(Stored data entries)
══════════
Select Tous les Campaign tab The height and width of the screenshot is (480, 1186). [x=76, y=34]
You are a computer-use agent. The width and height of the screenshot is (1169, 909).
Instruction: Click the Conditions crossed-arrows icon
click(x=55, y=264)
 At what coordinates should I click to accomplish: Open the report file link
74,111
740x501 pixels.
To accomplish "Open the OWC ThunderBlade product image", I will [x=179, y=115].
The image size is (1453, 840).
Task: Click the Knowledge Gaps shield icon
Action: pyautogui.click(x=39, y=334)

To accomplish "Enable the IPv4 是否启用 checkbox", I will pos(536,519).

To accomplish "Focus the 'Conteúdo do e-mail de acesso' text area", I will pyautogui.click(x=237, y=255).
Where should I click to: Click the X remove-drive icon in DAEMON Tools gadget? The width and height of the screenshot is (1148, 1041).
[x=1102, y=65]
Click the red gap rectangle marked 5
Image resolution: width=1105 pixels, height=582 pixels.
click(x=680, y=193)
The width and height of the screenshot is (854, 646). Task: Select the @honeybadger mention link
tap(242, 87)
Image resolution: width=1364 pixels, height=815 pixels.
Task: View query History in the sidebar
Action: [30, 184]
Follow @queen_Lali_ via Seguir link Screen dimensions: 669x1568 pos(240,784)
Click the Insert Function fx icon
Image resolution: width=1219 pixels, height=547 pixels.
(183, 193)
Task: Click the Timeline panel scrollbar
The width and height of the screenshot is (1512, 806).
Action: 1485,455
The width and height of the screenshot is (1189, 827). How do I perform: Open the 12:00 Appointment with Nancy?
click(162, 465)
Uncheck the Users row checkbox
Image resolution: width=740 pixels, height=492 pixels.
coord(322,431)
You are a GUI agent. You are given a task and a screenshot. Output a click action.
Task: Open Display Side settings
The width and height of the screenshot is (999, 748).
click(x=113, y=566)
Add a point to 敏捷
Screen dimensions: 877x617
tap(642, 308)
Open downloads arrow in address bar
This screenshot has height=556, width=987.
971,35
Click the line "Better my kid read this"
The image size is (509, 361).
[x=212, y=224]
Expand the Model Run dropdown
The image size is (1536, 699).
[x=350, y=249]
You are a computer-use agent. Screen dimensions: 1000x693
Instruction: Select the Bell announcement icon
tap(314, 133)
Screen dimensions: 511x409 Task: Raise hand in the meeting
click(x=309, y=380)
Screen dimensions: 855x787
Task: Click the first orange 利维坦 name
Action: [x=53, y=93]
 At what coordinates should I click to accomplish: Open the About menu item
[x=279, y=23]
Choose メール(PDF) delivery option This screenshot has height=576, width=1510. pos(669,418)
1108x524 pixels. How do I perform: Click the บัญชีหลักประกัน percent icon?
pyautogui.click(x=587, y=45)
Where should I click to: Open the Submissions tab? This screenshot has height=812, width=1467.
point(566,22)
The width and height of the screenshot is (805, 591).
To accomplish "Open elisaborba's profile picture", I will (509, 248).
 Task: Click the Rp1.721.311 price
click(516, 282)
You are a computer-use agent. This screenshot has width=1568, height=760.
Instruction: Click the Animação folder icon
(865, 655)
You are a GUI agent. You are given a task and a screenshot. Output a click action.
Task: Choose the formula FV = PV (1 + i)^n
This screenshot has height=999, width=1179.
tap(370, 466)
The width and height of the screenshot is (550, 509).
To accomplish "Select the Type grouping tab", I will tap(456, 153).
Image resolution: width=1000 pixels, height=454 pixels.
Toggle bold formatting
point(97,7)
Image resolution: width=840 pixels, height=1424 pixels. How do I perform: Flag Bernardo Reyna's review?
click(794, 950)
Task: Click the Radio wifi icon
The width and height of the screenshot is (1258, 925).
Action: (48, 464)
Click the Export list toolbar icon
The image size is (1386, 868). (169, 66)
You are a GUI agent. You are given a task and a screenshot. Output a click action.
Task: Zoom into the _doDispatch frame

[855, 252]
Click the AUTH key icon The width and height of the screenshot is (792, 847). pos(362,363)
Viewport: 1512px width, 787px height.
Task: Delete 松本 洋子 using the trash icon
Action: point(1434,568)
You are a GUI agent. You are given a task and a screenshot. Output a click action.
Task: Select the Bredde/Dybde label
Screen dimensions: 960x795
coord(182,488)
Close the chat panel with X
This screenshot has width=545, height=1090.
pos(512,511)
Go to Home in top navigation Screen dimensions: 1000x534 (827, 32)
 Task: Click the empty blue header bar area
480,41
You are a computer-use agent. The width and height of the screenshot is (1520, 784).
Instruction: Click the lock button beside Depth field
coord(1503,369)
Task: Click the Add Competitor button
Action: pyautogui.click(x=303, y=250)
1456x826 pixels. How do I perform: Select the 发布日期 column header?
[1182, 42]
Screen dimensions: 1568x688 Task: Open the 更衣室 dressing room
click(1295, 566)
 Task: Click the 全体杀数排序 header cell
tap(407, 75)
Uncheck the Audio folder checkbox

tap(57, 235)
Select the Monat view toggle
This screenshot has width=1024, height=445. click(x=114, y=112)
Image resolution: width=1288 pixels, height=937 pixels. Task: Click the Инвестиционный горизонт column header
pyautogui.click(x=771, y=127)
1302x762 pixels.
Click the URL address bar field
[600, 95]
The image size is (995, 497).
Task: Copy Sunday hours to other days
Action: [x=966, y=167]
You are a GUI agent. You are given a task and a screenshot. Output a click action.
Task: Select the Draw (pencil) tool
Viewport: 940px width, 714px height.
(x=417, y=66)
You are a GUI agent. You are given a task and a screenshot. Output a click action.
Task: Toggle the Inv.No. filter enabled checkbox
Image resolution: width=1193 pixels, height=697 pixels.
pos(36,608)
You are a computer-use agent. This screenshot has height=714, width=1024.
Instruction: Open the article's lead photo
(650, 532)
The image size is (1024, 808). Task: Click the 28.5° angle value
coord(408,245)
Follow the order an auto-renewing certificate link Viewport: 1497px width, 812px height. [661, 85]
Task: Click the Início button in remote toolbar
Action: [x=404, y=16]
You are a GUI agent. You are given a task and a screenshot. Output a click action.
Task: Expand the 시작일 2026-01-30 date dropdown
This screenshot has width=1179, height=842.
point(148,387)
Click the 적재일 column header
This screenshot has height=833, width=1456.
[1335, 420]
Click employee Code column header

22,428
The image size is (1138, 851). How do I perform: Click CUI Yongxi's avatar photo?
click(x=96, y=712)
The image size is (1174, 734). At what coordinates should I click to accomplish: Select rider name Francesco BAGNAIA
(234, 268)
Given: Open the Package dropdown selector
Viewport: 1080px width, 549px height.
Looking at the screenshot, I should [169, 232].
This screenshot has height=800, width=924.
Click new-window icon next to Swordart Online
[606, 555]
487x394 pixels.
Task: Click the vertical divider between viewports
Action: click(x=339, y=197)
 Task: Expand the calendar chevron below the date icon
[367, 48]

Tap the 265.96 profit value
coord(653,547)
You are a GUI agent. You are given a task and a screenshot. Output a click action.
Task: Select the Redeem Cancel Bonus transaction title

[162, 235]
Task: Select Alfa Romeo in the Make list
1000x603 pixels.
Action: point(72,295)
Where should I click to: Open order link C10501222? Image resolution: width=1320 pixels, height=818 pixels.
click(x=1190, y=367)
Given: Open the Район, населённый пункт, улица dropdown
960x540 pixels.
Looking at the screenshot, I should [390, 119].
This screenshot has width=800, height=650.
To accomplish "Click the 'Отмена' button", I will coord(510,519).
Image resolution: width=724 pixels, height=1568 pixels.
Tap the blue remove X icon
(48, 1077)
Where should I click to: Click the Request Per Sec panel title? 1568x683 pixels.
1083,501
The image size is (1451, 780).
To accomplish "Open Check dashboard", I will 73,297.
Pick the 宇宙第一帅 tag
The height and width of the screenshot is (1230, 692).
══════════
§ Instructions to follow: Which lines of the data above contain "dropdown"? Copy each one.

§ Task solution:
Expand the Model Run dropdown
Task: Expand the 시작일 2026-01-30 date dropdown
Given: Open the Package dropdown selector
Given: Open the Район, населённый пункт, улица dropdown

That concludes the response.